Finalist - Raphael Dagold

IN MANHATTAN, AFTER

Like Hiroshima's vague
silhouettes of stunned
bodies blinded, seared
photographically, negatives
hurled by heat and light
onto still walls of bank
buildings far enough the shock
of the blast, a sun's rumble,
left them standing in the other
shock, the light, the instant
of exposure x-rayed blindly
making flat surprised doubles
of suits, dresses, carefully
arranged hair; and like
the hollows left by ash,
hot, soft, poisonous
around the people of Pompeii,
after nineteen centuries filled
with plaster, making casts
of elbows, fingers, eyes
reaching from their absence
to tell us they were human—
in New York it is like this,
an afterimage across the street
from where the two towers stood,
this small stone church's
graveyard where Alexander Hamilton
is buried, carved markers
untouched, as if they'd breathed
in each body from the whole
skyward block forty feet
away, as if they could
do that, distilled versions,
sitting with upright shoulders
in dirt the same dirt
under all the buildings, under
sidewalks where people mill,
stand close, stroll, even, try
to understand, wearing
black baseball caps and winter
watchcaps with white letters
reading FDNY and GROUND ZERO,
they are looking up
into the middle distance,
trying to see what can't be
seen in bright sun of a Sunday,
their backs turned to the graveyard,
the light softer there, under
trees, an old light humming
on the grey stones,
they are taking pictures of the air,
as I am, of the absence,
taking pictures of people taking
pictures of the absence
of the buildings, the sun
behind a black, shrouded
office building casting
a shadow where no shadow
had fallen to ground for decades,
and I wish—like a child
sometimes hopes to be transported
to a different life, to flash
from one life to another
life—I wish that they,
on the 114th, the 79th, floors
had indeed traveled in the clear
sunlight down and become
the untouched weathered marks
of another century's hope
for remembrance, for voyage
into an uncluttered, a bright
future, no murk
of killing, jet fuel, red
revenge, distant lack
of honor or sense, caves
of hatred, desks of targets,
operational theatres of metal,
horses, money, and blood.


This poem was a finalist in the 2002 War Poetry Contest sponsored by Winning Writers. Copyright is reserved to the author.


About Raphael Dagold
Raphael Dagold is a poet, photographer, teacher, and woodworker. He operates a custom cabinet and furniture shop. His poems have appeared in Quarterly West, Indiana Review, two girls review, Frank, Shirim, The Oregonian, Born (an online mixed-media magazine), and is forthcoming in Bridges. His two fables from Versions of Aesop, a book in progress, appeared in the spring/summer 2001 issue of Quarterly West, and two others appeared in the fall 2001 Washington Square.

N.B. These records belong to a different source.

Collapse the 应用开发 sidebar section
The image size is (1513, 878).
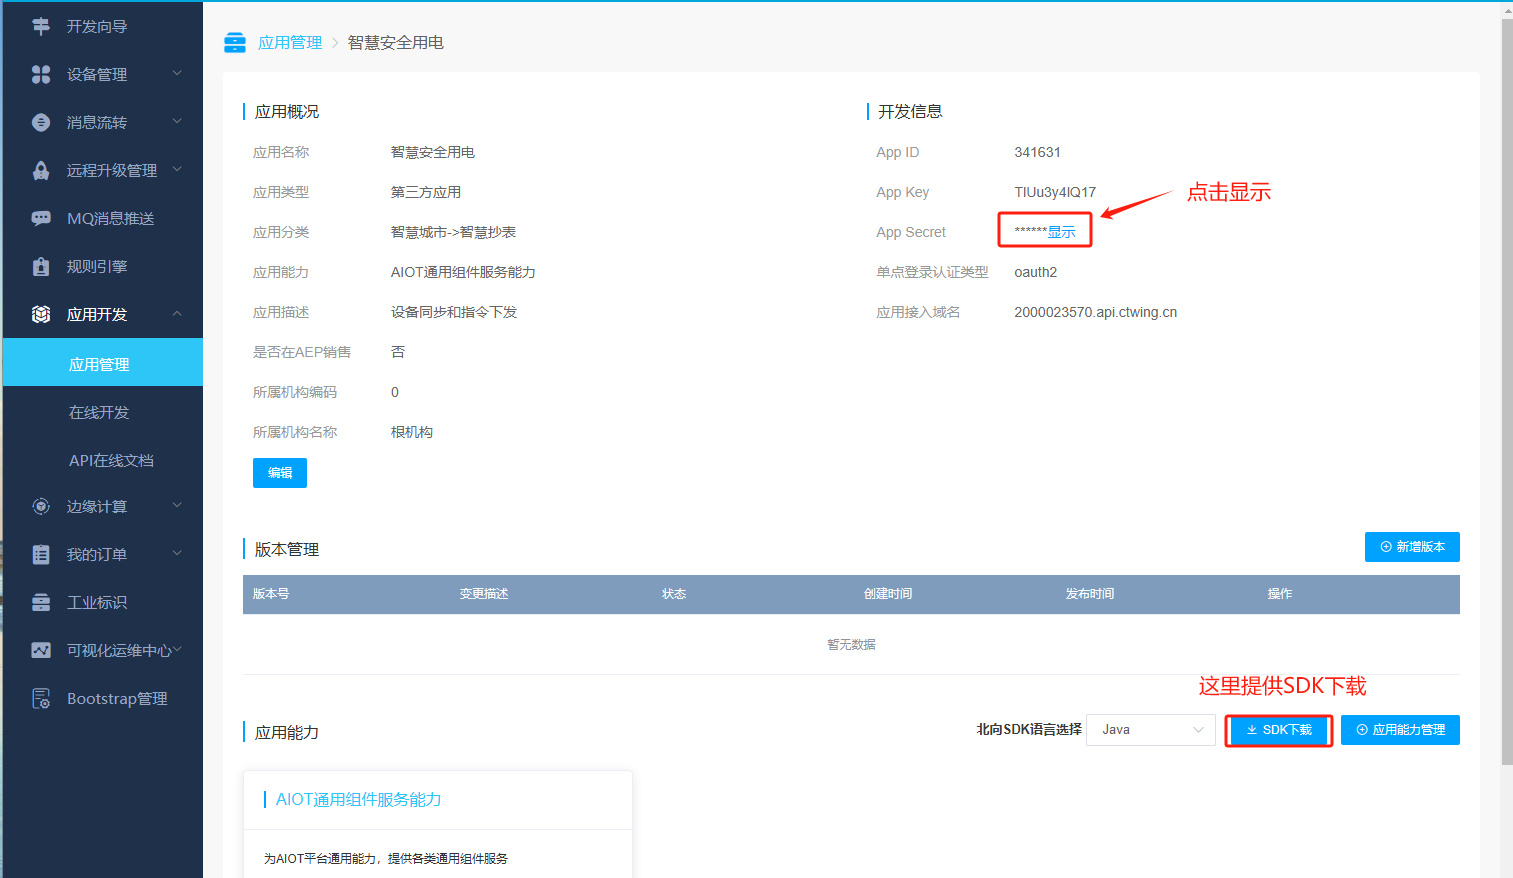point(177,314)
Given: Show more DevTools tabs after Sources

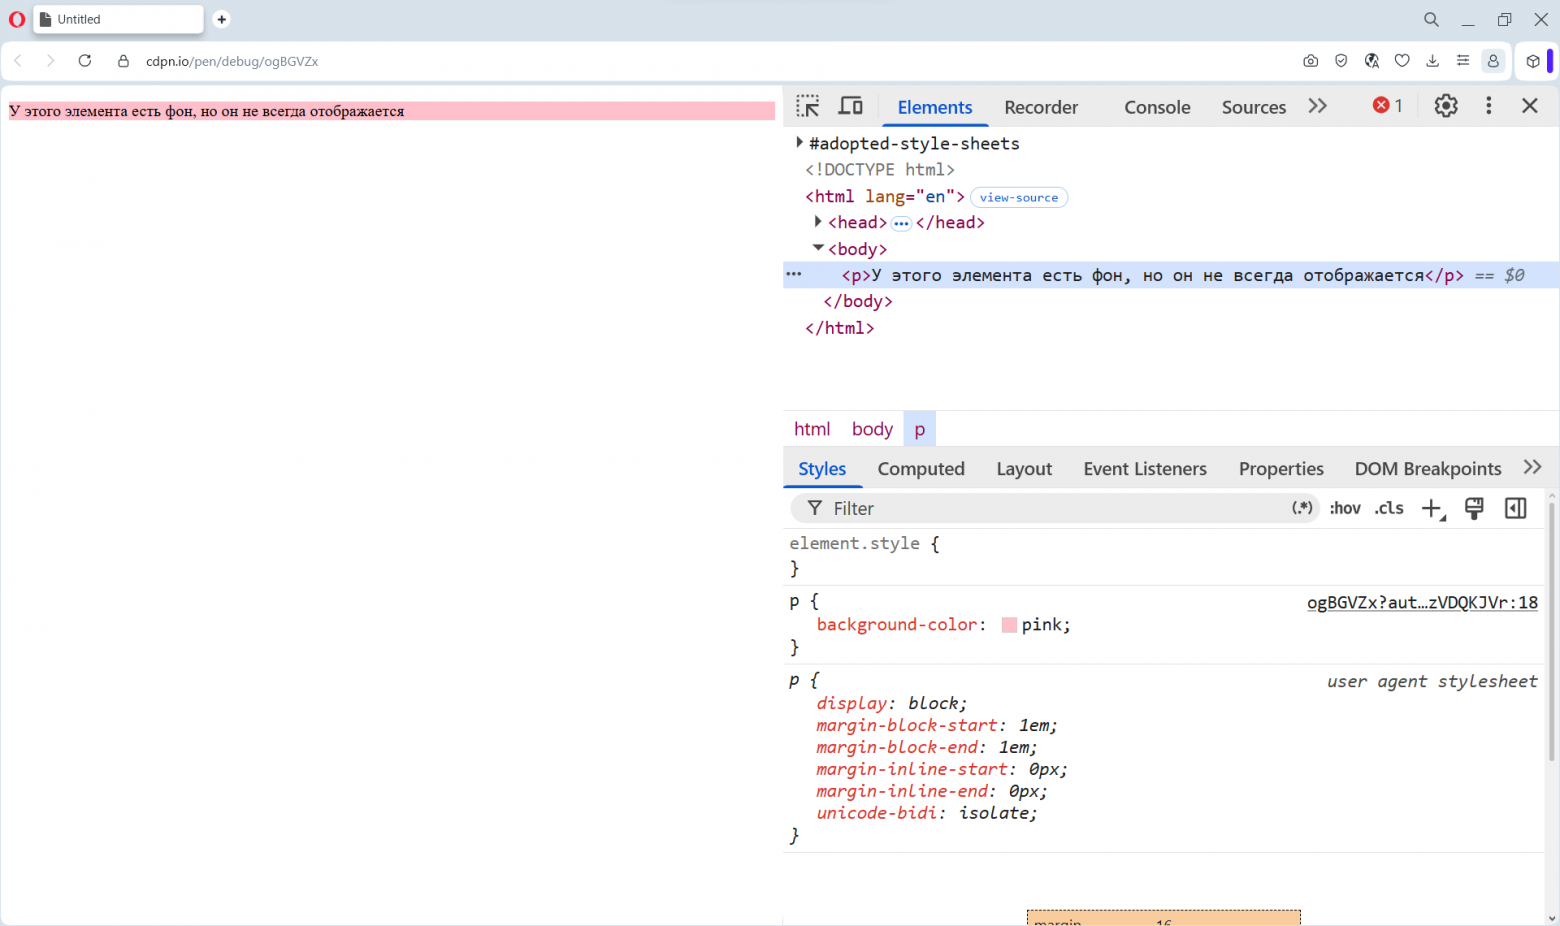Looking at the screenshot, I should click(1318, 106).
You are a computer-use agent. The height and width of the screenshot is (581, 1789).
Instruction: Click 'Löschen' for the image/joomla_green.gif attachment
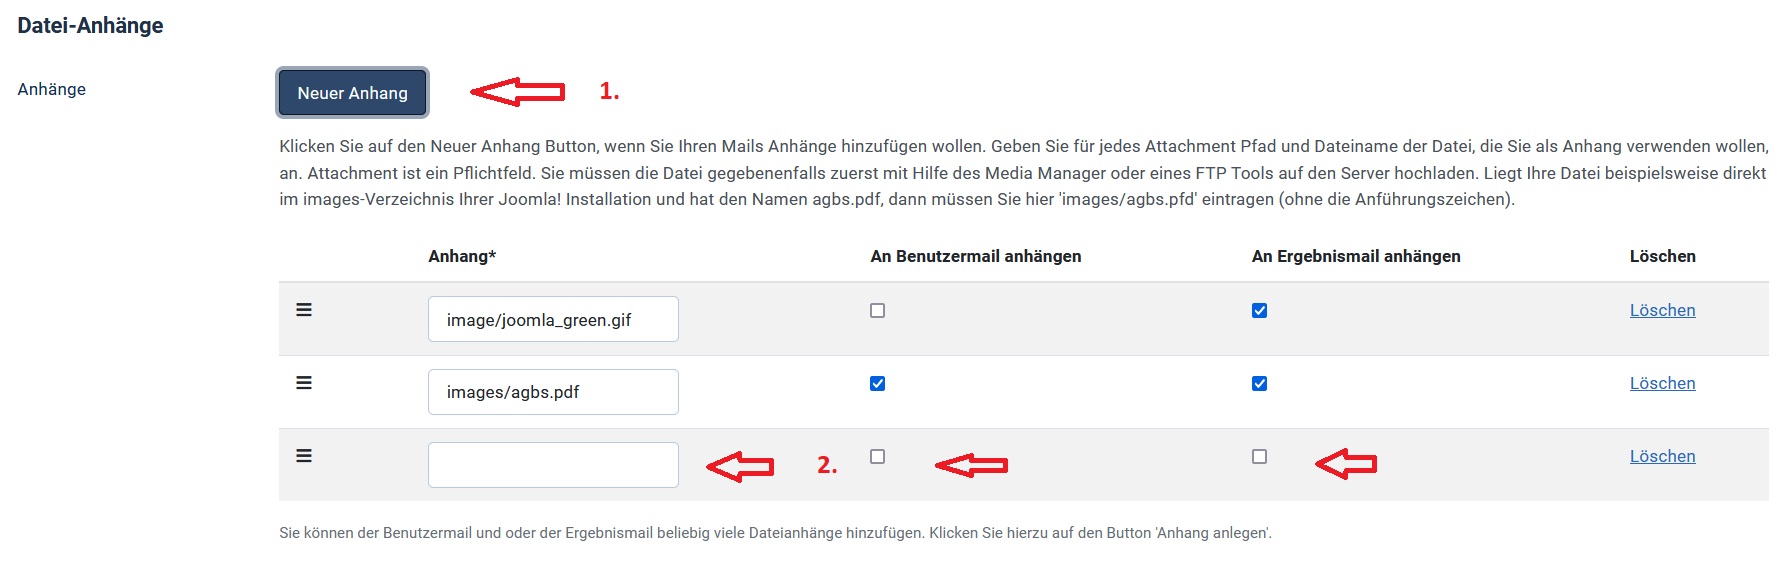coord(1661,310)
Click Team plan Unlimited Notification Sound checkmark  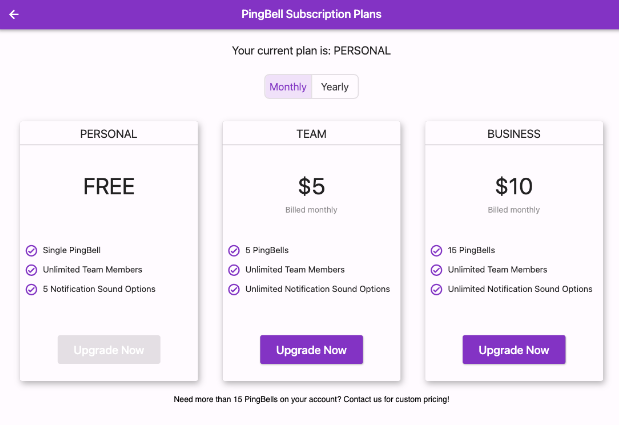point(234,289)
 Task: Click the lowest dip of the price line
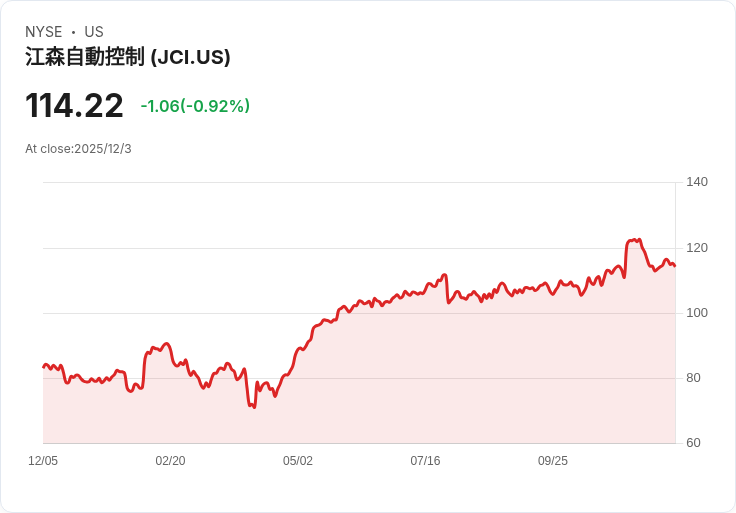point(254,407)
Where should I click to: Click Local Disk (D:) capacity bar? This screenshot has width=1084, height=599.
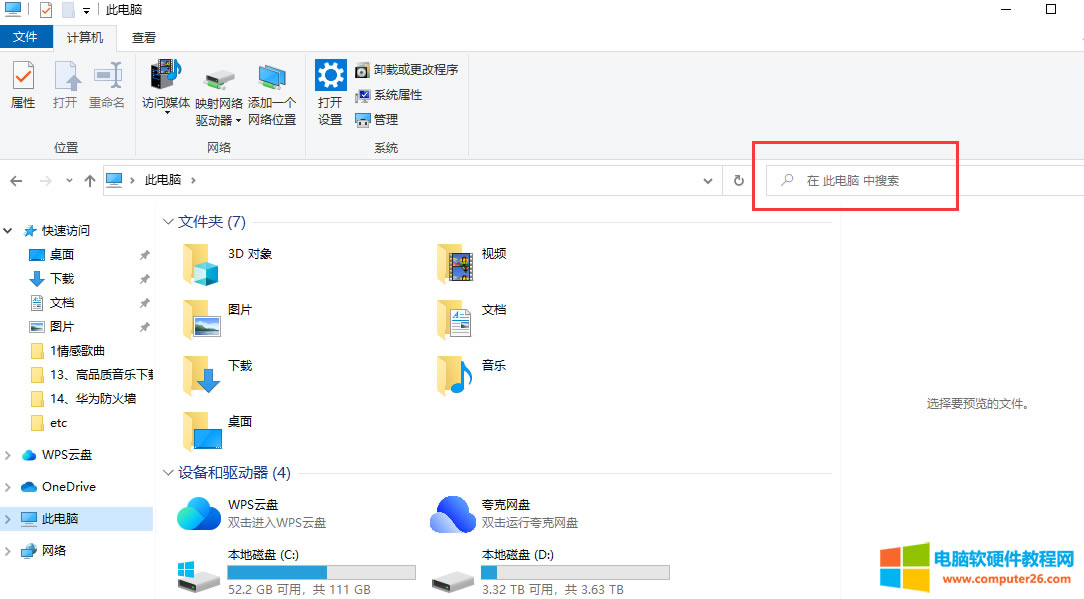coord(575,573)
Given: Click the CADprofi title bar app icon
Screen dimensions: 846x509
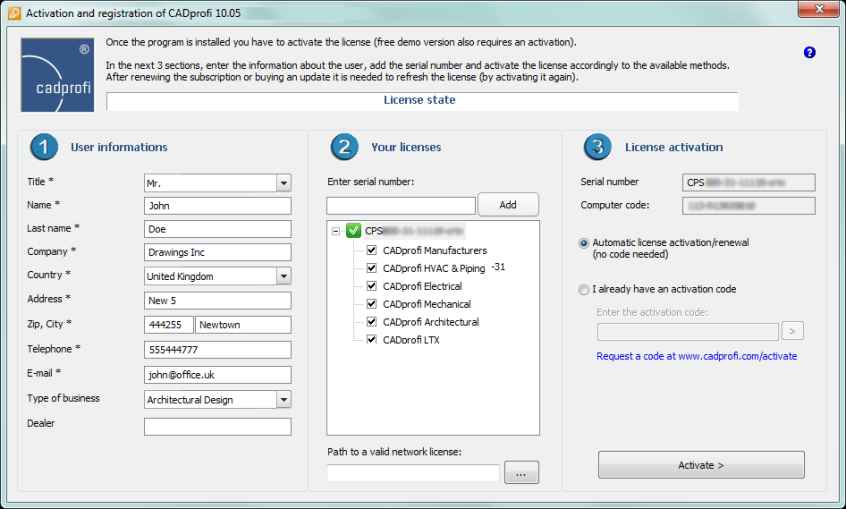Looking at the screenshot, I should pyautogui.click(x=11, y=10).
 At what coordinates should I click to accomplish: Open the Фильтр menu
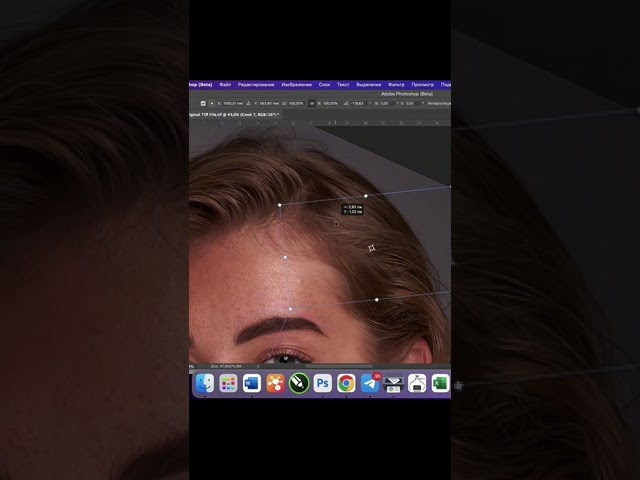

Carbon, Mr. Dagold's book-length poetry manuscript, has twice been a finalist for the Anhinga Prize for Poetry. He has received fellowships from Oregon Literary Arts, the Ucross Foundation in Wyoming, the Vermont Studio Center and other awards, including finalist for the Loft Literary Center's Speakeasy Prize and, most recently, Honorable Mention in the Judah L. Magnes Museum's 2000 Anna Rosenberg Award for Poems on the Jewish Experience.

Mr. Dagold teaches writing at Mt. Hood Community College in the Writers-in-the-Schools program of Literary Arts, Inc., and at Beth Israel Synagogue, and has taught and lectured at Portland State University and the University of Oregon. He won Honorable Mention in the 2000 Nagler Photography Competition held by the Judah Magnes Museum. Mr. Dagold's work can be viewed online at http://www.bornmagazine.org/projects/tree_heart/.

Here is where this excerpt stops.